Before 9/11, she said, people tended to treat America as an object.
"It was like, 'I'm an American. This is my right.' I think when people saw her burning and bleeding amongst all the human death, they realized she was alive. Hurt. And people started kind of reawakening to this idea that there is a soul and a spirit separate from our government."
It's a distinction that most Europeans are well aware off, Amos said, but historically speaking, the United States is a relative infant -- "the terrible 200s," she said.
She was highly critical of media coverage following 9/11, saying the government's influence resulted in "emotional blackmail" of innocent citizens.
"If you were questioning the government in any way, then it was as if you didn't love your country," Amos said.
She still distrusts the mass media and believes their tactics can distort and censor the news in ways that are more subtle than book burnings: "They just inundate us with so much misinformation on 600 channels," Amos said. "Each citizen has to say, 'I can't turn it over to anybody else.
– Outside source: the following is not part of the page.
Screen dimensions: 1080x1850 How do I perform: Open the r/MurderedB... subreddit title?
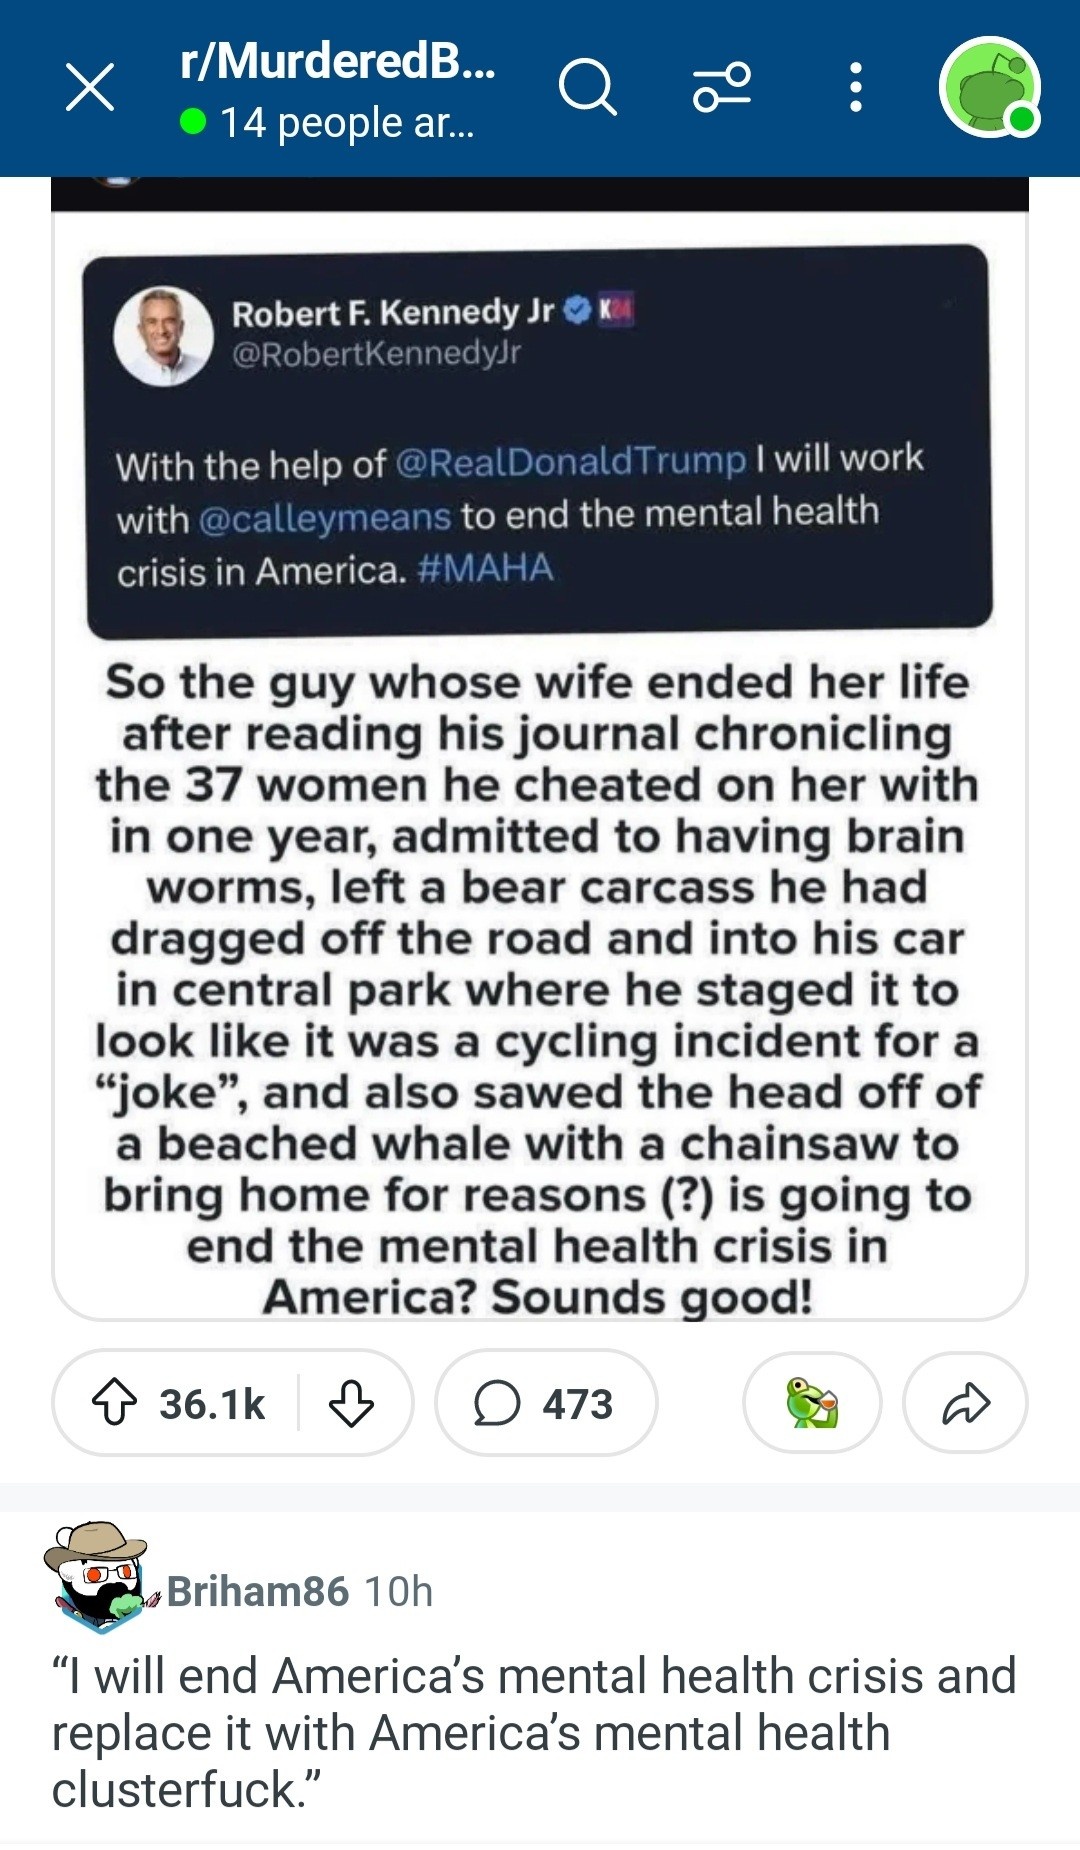(x=338, y=60)
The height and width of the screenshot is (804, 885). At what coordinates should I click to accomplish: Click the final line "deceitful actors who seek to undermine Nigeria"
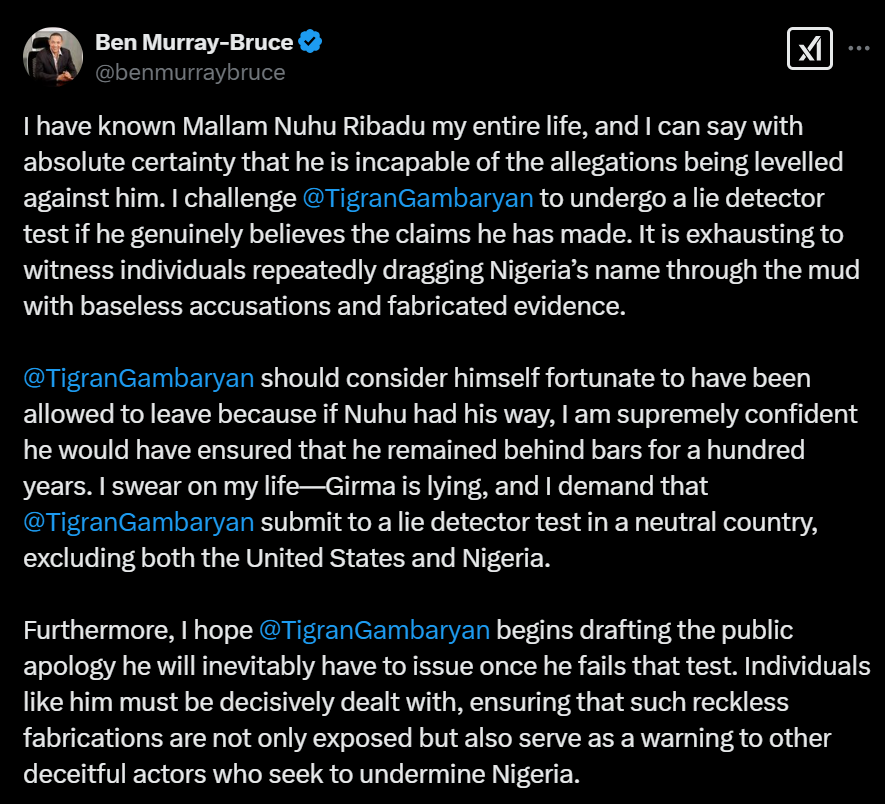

I have to find out my own information.'"
In the painful aftermath of the terrorist attacks, Amos sees a positive sign in the way Americans are looking deeper into the meaning of life.
She compared today's new consciousness to the social awareness and activism of 1968, when Americans' passions were stirred by the Vietnam War and civil rights.
For too many years, "our little lives" have been sheltered and self-centered, she said.
"There is a questioning now and people aren't just making sure that they can get to the mall this weekend."
The transition to parenthood brought many changes in Amos' life and, fittingly, she closes the narrative of "Scarlet's Walk" with her alter ego embracing the role of motherhood -- even when it's not a bed of roses.
"I'm freezing that frame, I'm freezing that frame," she sings, "And somewhere Alfie smiles and says, 'Enjoy her every cry.'"
Tori Amos, accompanied by drummer Matt Chamberlain and bassist Jon Evans, performs at 7:30 p.m. Tuesday in the Stranahan Theater, 4645 Heatherdowns Blvd. Tickets are $37.50 from the box office, 419-381-8851, and Ticketmaster, 419-474-1333.